El dilema de Rodríguez: popularidad en el suelo y presión interna

A pesar de los avances diplomáticos, Rodríguez sigue siendo profundamente impopular. Según una encuesta de Meganálisis, sus números de aprobación se mantienen en terreno negativo. La misma encuesta muestra que si se enfrentara a la líder opositora María Corina Machado en una elección, Machado obtendría el 76% de los votos frente a solo el 4% de Rodríguez.

Presentadores de noticias discuten la crisis en Venezuela
La cobertura mediática internacional refleja la atención sobre la crisis política venezolana.

El creciente descontento subraya el delicado equilibrio que Rodríguez debe mantener. Mientras busca proyección de estabilidad y pragmatismo en el exterior, debe evitar una ruptura dentro de la coalición política que gobernó Venezuela durante más de dos décadas.

Analistas señalan que, aunque las fuerzas de seguridad y el alto mando militar se han mantenido disciplinados tras el pacto de transición, la frustración entre los lealistas ideológicos sigue latente. Rodríguez ha intentado navegar esas contradicciones con retórica calibrada, pero para muchos radicales el simbolismo ya no es suficiente.

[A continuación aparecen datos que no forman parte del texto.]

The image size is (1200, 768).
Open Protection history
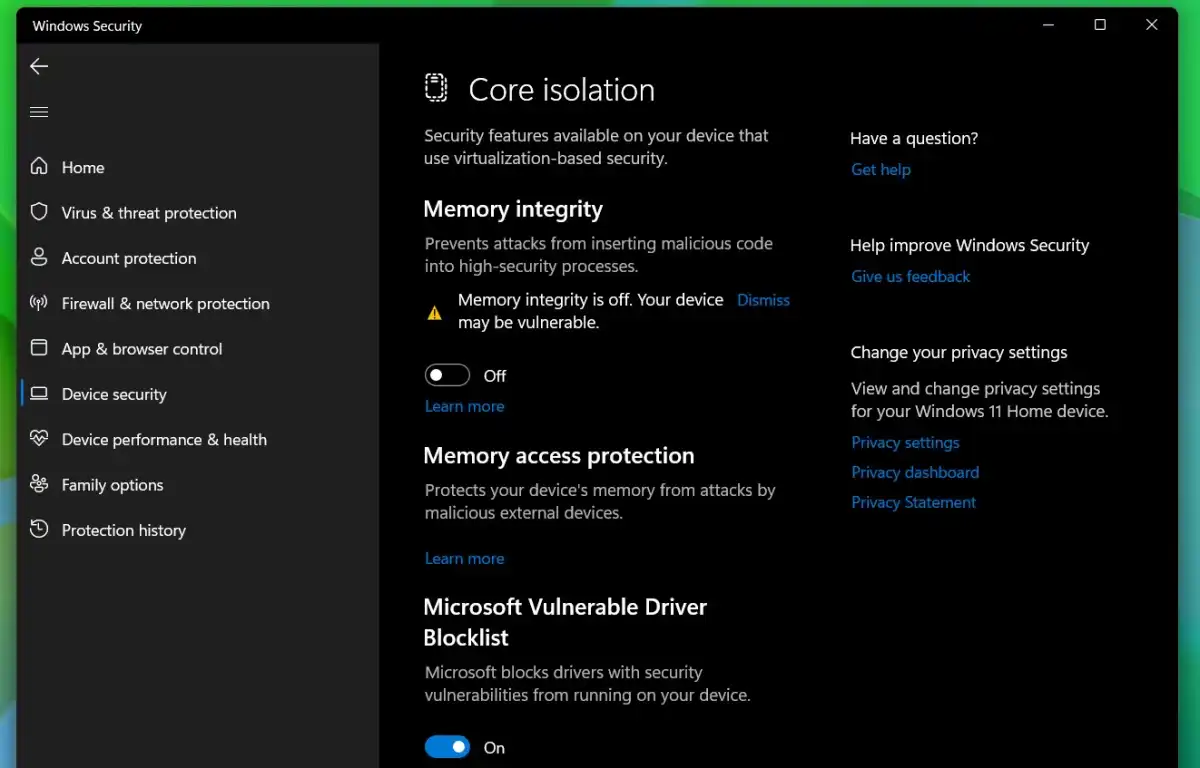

La reapertura de los campos petroleros, la presencia de funcionarios estadounidenses y la liberalización económica representan, para ellos, el colapso del proyecto ideológico que construyó Chávez. A medida que Venezuela avanza en su transición pos-Maduro, la presidenta interina podría descubrir que su mayor desafío político ya no proviene de la oposición, sino de la propia base desilusionada de la revolución.